_Task description_: The word "header" may appear in some lines of the data; copy every such line.

_Excerpted records_:
----

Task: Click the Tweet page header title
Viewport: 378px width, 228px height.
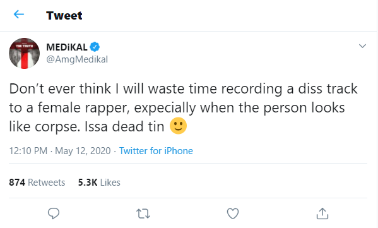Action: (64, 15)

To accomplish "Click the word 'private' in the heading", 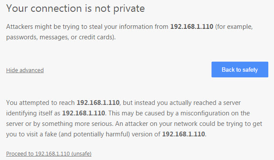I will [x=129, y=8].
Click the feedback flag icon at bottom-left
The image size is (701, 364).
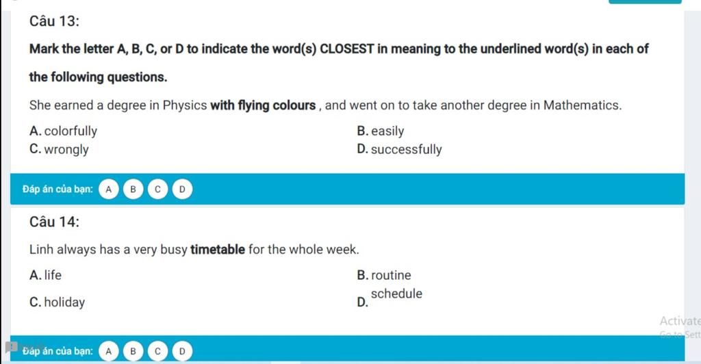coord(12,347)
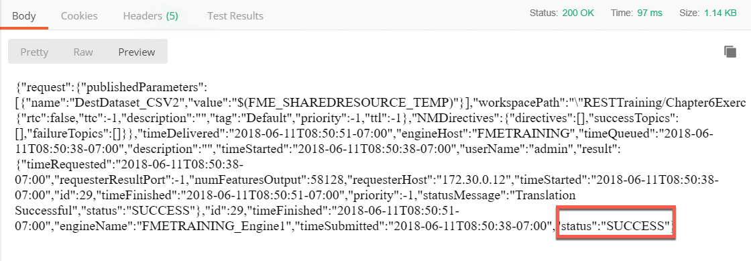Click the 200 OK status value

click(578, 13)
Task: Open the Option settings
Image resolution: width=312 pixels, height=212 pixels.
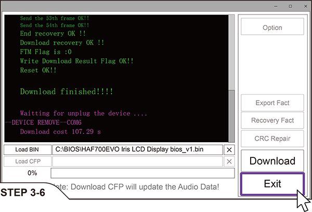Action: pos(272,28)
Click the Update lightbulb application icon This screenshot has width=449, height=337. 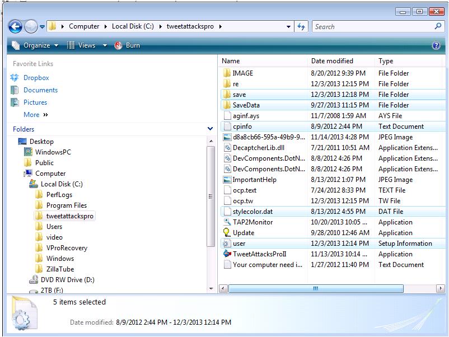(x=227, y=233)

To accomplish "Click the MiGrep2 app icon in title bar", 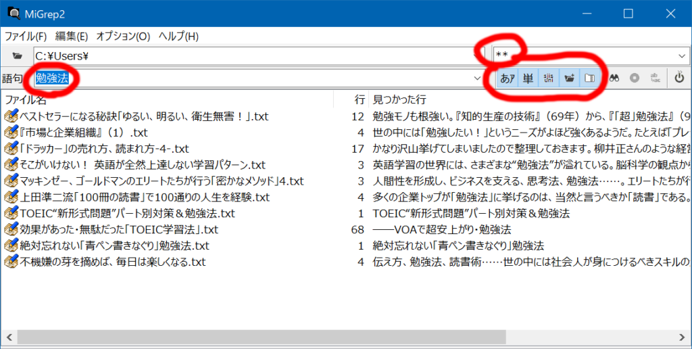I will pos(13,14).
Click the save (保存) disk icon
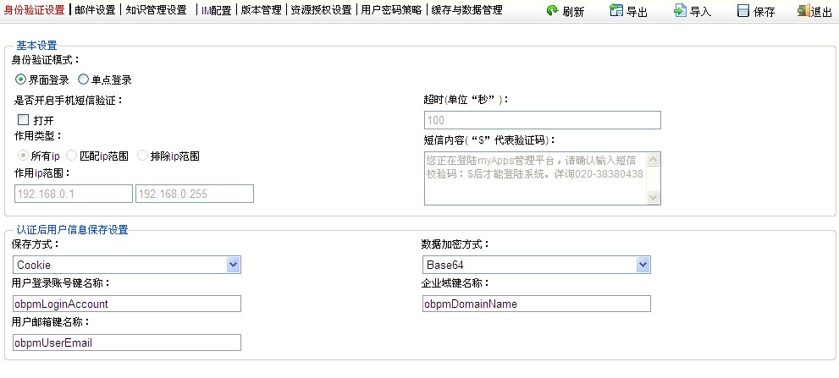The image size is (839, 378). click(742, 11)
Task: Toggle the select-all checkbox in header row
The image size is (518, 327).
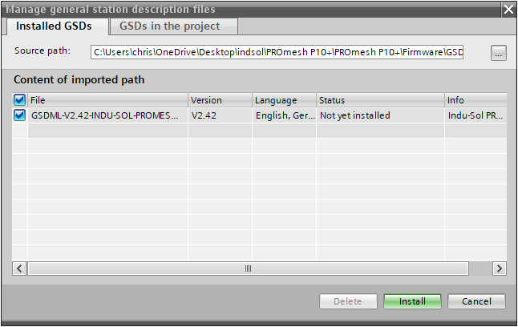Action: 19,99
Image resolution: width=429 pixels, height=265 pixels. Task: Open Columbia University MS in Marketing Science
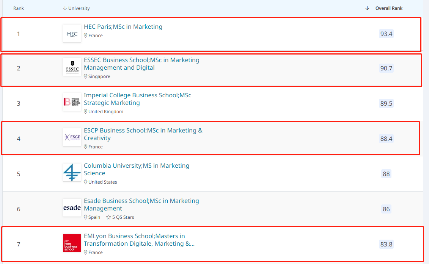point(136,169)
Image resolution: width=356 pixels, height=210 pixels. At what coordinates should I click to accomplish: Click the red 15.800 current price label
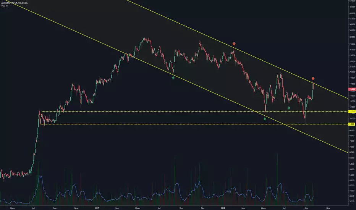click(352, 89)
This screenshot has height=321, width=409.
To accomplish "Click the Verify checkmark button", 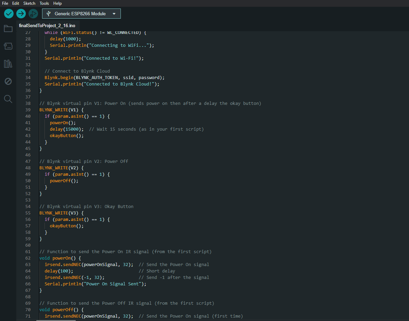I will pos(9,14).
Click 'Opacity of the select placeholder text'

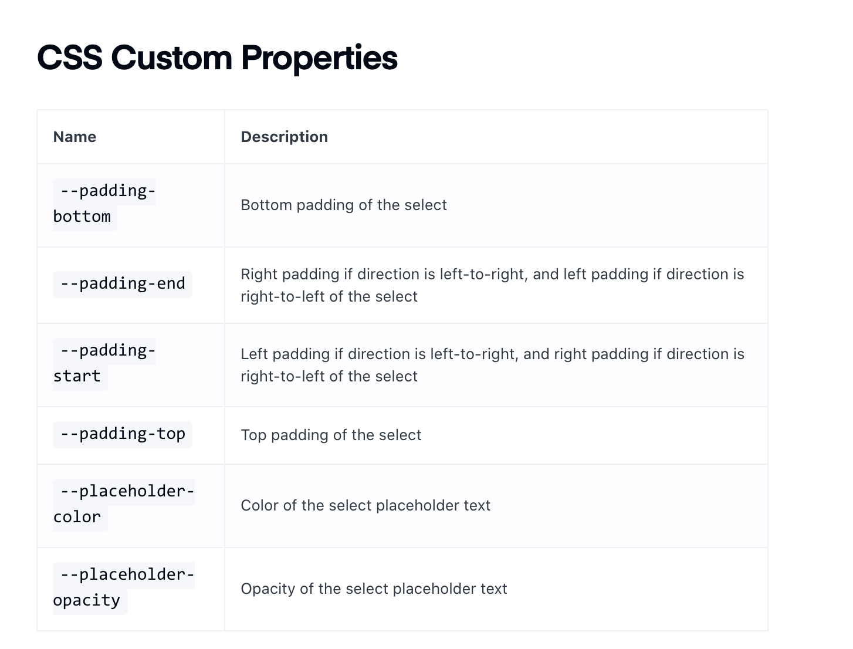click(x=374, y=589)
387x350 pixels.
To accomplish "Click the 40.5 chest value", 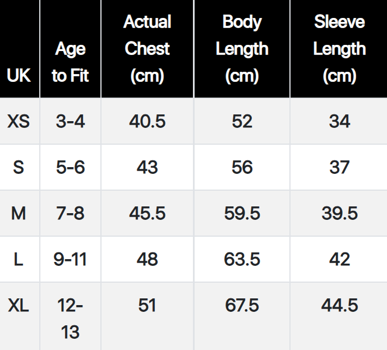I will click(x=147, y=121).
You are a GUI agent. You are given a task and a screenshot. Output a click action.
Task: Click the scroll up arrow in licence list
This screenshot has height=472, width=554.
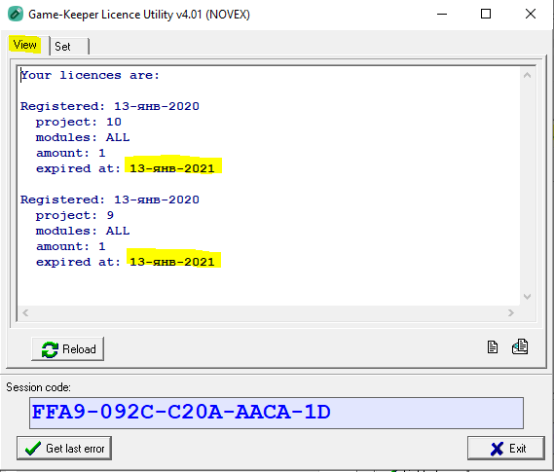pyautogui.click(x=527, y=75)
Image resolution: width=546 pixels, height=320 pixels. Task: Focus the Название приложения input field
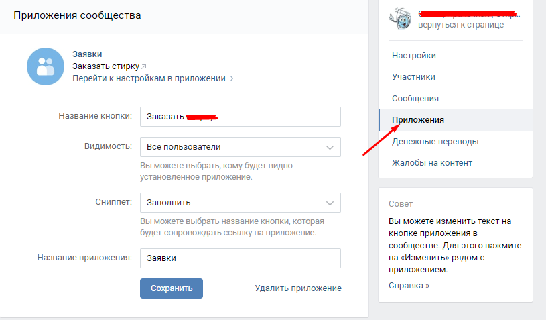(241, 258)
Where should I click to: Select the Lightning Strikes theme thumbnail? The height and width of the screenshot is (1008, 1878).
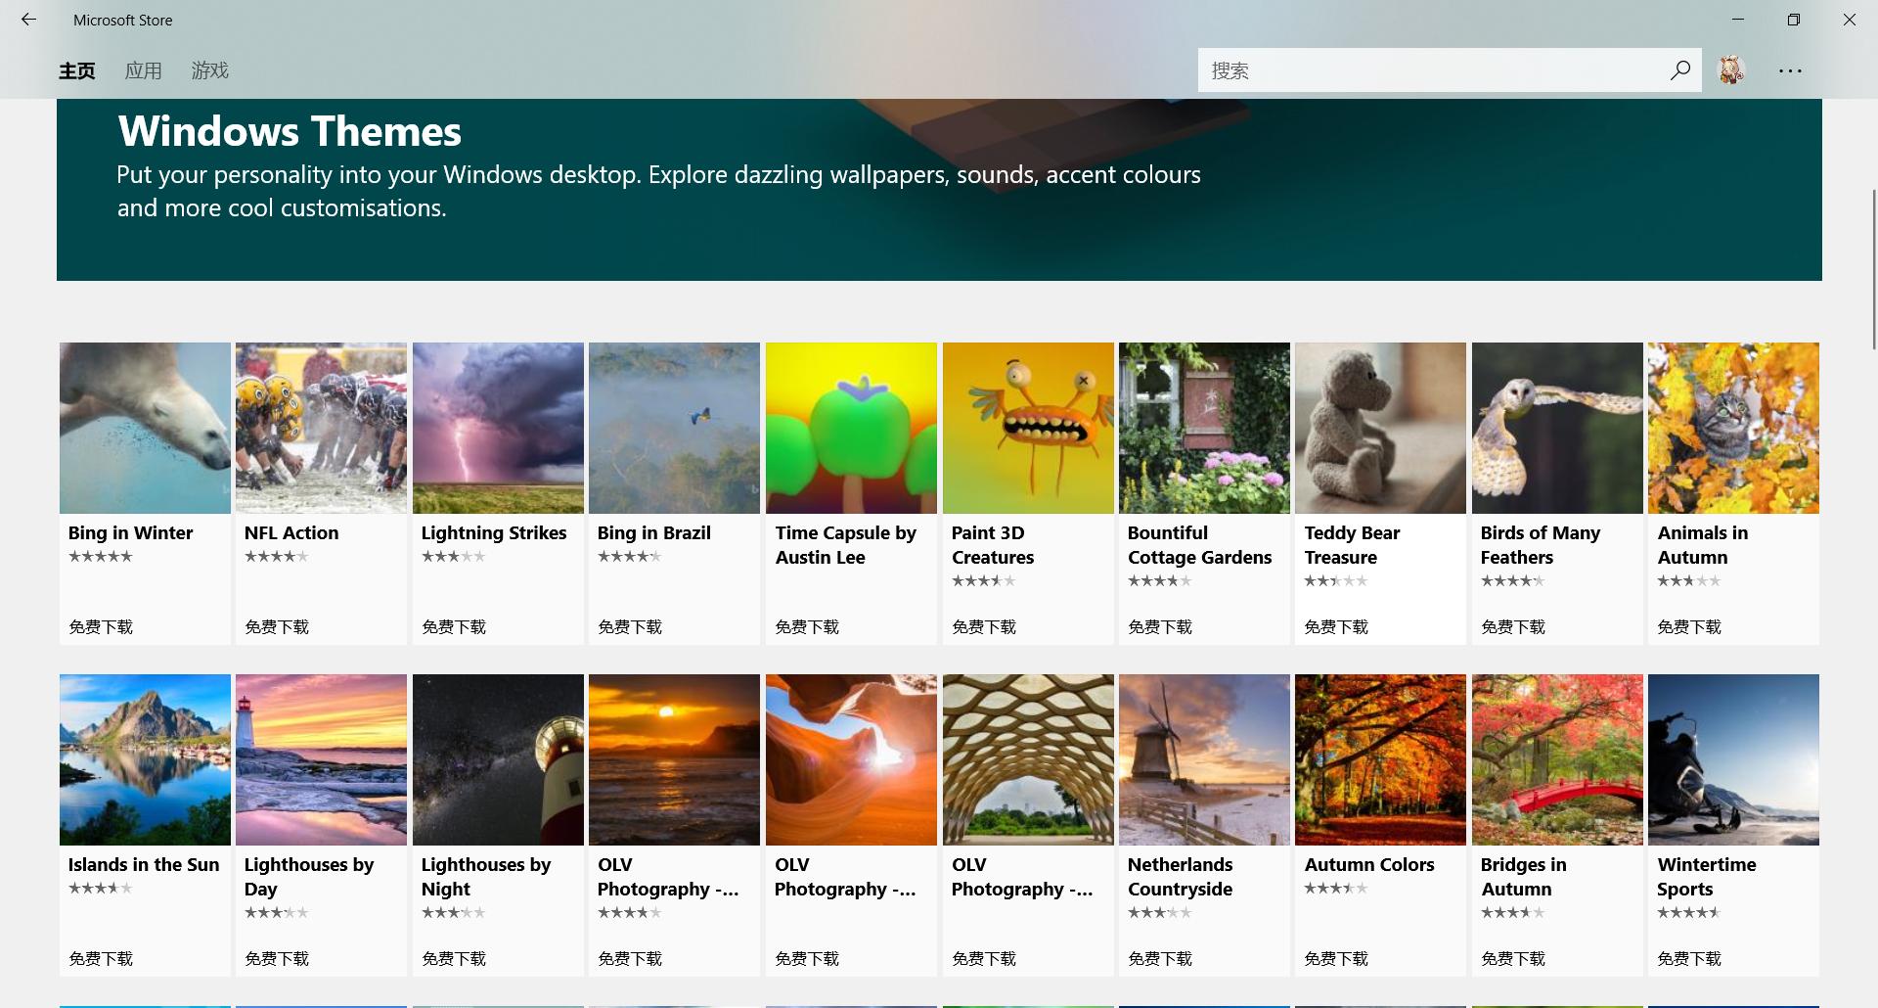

----

_Problem solution_:
Task: Click the Tweet page header title
Task: Toggle the select-all checkbox in header row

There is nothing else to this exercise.